Researching further into the TM technique and TM’s umbrella organization, the Maharishi Vedic Education Development Corporation, reveals even deeper problems and concerns. Overall there is a pattern of deception and secrecy that pervades this multi-billion dollar corporation, as reported from former students and teachers of TM, as well as from scientific journals. Andrew Skolnick in the Journal of the American Medical Association writes: “An investigation of the movement’s marketing practices reveals what appears to be a widespread pattern of misinformation, deception, and manipulation of lay and scientific news media.”

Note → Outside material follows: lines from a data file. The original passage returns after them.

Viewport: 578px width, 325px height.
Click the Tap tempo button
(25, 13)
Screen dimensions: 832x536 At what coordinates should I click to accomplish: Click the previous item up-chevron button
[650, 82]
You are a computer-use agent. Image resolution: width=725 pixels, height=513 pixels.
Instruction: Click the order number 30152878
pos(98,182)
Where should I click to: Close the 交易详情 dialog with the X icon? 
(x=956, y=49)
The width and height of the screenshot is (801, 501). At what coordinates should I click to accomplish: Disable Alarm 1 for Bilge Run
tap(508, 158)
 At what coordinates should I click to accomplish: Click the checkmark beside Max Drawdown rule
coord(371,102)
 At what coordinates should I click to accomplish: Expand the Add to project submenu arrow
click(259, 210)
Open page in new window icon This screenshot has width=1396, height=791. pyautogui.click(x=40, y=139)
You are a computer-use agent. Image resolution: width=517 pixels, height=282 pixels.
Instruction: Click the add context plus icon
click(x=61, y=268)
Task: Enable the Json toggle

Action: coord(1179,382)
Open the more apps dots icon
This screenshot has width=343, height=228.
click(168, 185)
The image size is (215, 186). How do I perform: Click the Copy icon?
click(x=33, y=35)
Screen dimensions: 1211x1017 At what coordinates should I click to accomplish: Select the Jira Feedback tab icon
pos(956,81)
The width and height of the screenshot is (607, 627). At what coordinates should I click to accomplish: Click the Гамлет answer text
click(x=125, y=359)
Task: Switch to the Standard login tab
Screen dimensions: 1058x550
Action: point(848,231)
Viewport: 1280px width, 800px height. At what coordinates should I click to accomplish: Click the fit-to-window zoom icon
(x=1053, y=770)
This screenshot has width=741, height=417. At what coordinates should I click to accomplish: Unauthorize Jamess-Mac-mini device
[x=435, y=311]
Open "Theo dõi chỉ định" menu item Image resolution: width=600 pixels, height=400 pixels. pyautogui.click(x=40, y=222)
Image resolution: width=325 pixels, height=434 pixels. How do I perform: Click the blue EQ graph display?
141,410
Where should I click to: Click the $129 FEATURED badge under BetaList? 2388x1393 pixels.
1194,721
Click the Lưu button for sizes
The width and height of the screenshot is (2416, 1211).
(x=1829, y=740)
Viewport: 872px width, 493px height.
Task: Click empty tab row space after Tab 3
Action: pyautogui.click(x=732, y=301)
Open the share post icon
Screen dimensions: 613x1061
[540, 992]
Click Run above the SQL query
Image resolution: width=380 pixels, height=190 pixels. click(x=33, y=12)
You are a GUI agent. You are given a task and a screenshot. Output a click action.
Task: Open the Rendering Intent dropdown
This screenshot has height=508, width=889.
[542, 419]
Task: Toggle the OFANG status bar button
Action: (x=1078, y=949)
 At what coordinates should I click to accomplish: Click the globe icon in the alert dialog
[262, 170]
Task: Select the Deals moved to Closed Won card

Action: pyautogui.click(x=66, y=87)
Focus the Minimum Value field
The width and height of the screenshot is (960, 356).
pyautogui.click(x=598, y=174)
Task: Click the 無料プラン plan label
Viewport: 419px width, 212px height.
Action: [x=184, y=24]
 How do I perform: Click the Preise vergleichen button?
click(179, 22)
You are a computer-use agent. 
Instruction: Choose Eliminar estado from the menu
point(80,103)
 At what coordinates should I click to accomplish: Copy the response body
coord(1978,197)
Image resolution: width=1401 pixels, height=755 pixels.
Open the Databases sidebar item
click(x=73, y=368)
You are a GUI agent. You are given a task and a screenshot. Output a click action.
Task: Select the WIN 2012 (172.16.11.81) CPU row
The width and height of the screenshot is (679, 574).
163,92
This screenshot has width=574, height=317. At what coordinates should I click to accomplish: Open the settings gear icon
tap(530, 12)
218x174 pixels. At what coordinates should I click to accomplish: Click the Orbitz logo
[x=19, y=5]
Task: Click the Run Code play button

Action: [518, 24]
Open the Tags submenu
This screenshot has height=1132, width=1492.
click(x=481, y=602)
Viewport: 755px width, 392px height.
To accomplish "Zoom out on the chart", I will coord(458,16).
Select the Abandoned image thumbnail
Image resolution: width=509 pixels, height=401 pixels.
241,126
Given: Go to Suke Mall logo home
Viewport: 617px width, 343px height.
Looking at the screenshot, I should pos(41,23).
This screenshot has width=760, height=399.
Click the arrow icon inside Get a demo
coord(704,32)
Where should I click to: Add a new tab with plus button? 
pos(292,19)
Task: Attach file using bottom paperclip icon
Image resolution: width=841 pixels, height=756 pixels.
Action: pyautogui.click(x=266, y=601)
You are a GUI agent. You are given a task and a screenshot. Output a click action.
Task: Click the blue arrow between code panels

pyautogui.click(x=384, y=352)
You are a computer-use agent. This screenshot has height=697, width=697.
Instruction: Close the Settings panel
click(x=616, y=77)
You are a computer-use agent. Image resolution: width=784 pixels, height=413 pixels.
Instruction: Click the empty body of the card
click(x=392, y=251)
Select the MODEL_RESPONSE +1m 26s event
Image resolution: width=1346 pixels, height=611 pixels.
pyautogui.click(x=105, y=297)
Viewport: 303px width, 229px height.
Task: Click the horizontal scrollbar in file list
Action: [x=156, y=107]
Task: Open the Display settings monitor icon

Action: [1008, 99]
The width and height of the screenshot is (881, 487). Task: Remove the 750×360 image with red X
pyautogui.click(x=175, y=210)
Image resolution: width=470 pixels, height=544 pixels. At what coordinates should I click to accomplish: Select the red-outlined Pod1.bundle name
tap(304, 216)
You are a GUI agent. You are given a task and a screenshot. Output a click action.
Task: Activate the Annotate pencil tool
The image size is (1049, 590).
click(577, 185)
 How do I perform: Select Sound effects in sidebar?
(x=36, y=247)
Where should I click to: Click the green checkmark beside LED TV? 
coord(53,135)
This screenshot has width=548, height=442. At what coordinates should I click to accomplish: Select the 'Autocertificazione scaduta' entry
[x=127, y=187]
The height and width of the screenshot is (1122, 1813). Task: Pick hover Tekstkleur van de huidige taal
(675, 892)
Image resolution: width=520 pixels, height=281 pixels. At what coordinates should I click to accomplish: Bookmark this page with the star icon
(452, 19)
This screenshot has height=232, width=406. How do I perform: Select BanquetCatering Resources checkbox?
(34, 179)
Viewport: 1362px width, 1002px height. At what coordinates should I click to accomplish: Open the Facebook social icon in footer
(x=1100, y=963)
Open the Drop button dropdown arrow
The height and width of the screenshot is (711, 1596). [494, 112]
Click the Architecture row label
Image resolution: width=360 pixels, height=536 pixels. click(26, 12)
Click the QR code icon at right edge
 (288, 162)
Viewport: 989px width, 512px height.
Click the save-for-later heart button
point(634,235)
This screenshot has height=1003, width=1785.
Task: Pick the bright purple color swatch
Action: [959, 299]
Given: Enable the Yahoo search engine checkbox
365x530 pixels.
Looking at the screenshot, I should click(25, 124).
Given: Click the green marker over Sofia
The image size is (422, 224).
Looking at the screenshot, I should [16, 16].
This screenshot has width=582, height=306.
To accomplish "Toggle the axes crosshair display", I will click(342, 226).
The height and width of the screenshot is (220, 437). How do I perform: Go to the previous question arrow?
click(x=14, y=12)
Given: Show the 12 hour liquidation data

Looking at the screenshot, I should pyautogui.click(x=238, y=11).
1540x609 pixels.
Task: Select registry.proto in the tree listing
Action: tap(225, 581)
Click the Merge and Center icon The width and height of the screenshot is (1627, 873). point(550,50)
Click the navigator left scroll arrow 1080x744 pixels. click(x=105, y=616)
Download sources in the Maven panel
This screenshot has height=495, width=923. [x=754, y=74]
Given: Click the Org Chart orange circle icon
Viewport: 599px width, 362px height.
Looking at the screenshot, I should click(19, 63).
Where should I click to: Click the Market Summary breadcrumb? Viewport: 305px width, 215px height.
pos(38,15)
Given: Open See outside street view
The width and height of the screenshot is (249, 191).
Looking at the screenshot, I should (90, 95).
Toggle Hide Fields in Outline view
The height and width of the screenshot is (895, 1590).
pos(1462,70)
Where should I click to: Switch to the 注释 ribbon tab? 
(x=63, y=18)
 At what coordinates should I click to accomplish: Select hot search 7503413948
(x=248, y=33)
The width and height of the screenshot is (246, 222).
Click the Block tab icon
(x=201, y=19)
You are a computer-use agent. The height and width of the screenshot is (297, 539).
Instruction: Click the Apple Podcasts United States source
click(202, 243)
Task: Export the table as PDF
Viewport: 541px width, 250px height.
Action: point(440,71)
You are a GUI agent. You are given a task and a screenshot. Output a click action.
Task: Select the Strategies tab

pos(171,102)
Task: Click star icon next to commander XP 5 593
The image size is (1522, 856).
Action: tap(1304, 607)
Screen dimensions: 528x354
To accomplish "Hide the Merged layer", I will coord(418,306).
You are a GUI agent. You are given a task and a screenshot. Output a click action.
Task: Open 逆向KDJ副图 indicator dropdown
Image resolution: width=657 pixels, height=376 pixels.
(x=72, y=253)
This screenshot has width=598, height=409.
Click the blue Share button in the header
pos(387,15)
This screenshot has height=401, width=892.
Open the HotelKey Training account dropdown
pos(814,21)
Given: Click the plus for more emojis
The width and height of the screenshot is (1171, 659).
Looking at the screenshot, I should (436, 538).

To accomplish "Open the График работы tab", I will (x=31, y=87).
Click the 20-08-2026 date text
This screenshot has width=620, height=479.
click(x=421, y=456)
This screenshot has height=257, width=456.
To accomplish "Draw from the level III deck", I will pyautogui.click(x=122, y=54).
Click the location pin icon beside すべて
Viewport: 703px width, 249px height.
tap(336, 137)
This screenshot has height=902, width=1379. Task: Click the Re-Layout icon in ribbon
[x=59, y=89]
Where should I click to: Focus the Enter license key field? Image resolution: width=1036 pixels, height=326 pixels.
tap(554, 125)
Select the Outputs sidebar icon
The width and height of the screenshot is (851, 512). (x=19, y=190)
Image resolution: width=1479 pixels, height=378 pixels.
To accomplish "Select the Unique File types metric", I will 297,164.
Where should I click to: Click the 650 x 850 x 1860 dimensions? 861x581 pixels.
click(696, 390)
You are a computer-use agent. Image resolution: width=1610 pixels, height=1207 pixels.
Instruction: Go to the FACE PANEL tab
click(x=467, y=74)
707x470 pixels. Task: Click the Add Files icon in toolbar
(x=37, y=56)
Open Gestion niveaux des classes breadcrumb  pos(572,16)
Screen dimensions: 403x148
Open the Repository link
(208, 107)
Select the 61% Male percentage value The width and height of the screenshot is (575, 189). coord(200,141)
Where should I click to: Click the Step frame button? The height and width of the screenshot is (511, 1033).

Of most concern with young children using TM mediation is the possible harmful side effects of this type of meditation. “The public views meditation as benign, which is often the case. However, when taught and practiced in a rigid, formulistic way within a totalistic group led by a grandiose leader, meditation can become a dangerous habit that could create severe psychological problems.” writes Steven Alan Hassan. Many ex-TM students and teachers have come out confirming the dangers of this technique. “A disturbing denial or avoidance syndrome, and even outright lies and deception, are used to cover-up or sanitize the dangerous reality on campus of very serious nervous breakdowns, episodes of dangerous and bizarre behavior, suicidal and homicidal ideation, threats and attempts, psychotic episodes, crime, depression and manic behavior that often accompanied roundings (intensive group meditations with brainwashing techniques)” writes ex-TMer Attorney Anthony D. DeNaro
The possibility that this meditation technique could cause harm or create “dangerous and bizarre behavior” make this an unwise choice to bring into our schools. There are other yoga based programs that have been used in schools that produce similar results as TM, but with none of the high costs, secrecy and dangerous side effects.